Last night, I was watching ABS-CBN’s “Banal” which featured the life and legacy of Pope John Paul II especially for us, Filipinos, whom he showed so much love and respect. It reminded me of World Youth Day 1995. I was then 3rd year in high school (go count again folks!) and was active in Church-related activities. Part of that service is being a catechist (a teacher of the principles of Christianity) in a public elementary school. I forgot which particular grade I am assigned to but it was a fruitful experience for me. Oh, I remember playing the guitar also, for masses officiated by our then parish priest, Fr. Pol Lezada. The following year, I had to transfer to another school as a rule from my relatives, who pay for my schooling. Sadly after that, I was never active in the Church anymore.
It has been roughly 16 years ago. Pope John Paul II joined his Creator in April 2, 2005. I would always watch the news and I cried when I learned that he died. It reminded me of the pain I felt when I lost my father in December 1996. Nevertheless, Pope John Paul II is a father figure for us. Maybe he is someone we desired of our own fathers to be. He loved us, as much as we love him, maybe even more! He brought love and unity to all religions. That’s why he is loved by everyone, even the Muslims. He has forgiven even those who tried to take his life.
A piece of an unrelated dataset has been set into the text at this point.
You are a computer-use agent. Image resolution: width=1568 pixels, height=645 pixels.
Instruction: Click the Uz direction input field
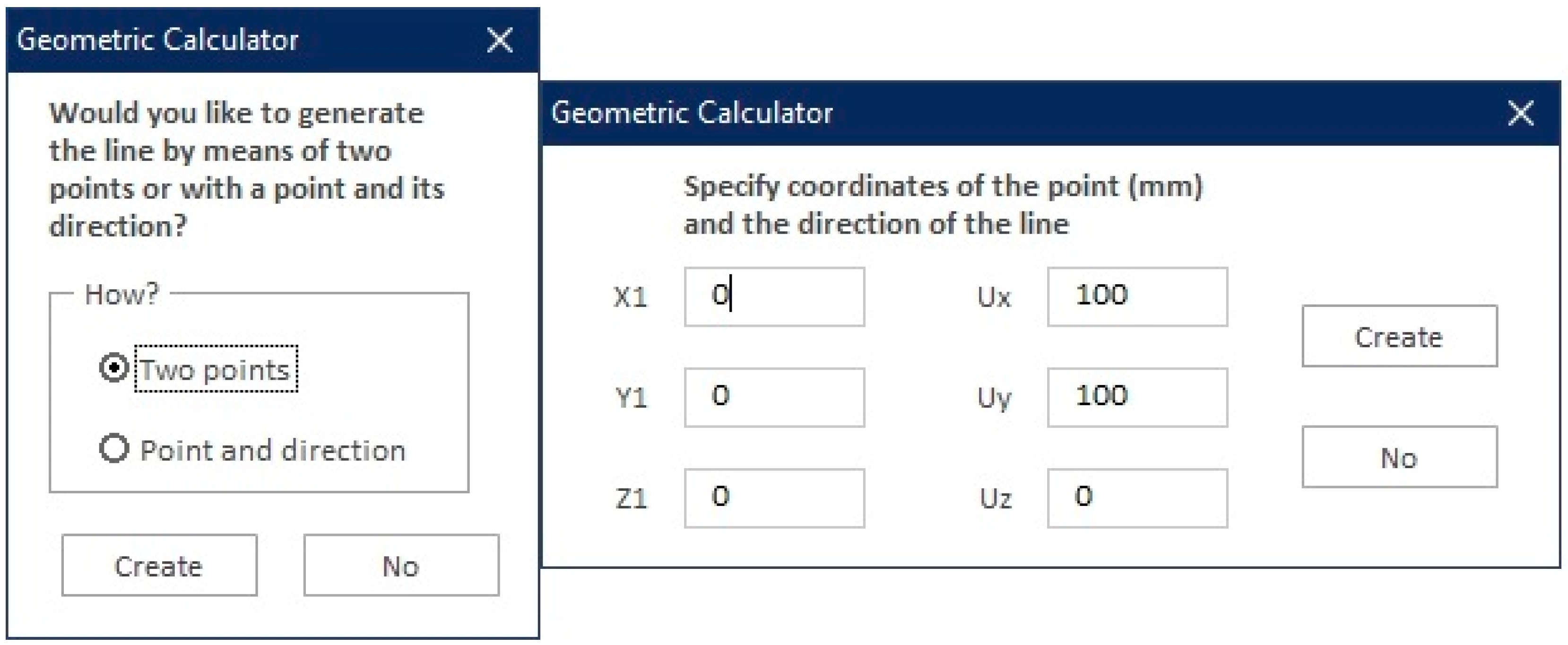[x=1136, y=497]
John Paul II devoted much effort to improving Jewish-Catholic relations and established formal diplomatic relations with Israel during his 26-year papacy.
Needless to say, I am one of those who pray that he becomes a Saint at any point in time. It only takes one more miracle to be verified before this becomes a reality though.
Through “Banal”, I have learned many things, some of which unknown yet to many, about John Paul II. However, there’s one part that I didn’t like. It was a short interview from a former UST student (way back World Youth Day 1995) who said, referring to John Paul II — “Christ himself!”
Oh no, guys! Pope John Paul II is not Christ himself. He is not God. For many reasons, I personally believe that he should be a Saint. But no matter how good he was in his lifetime, he can never be Christ himself. But that interview was part of history. Maybe now, that UST student has realized the difference between Christ and the rest of us.
Although we can pray directly to God or to Christ, some of the faithfuls like me, would pray through the intercession of Saints or through Mother Mary. But as much as I would like to fully express my faith, I just cannot allow myself to treat their images (idols) as gods (making punas or kissing, and even literally make samba to those idols). I’m sorry but I totally disagree with those people who stampede and treat idols such as Quiapo Church’s Black Nazarene like it’s God Himself. That’s Catholicism the way Spaniards taught Filipinos for 333 years. I know, it’s not easy to teach people especially when it comes to religion.
It’s rude to talk about religion. You never know who you’re gonna offend. ~ Senior Ed Bloom (from the movie, “Big Fish”)
So these are just some of my thoughts about Pope John Paul II.
Oh, and before I forget, as I write this article, it’s May 23, 2011 in the Philippines. Doomsday fail for Harold Camping and Family Radio, huh! Otherwise, I’m not here writing and you’re not there reading now (it’s not wise to believe these false prophets, really).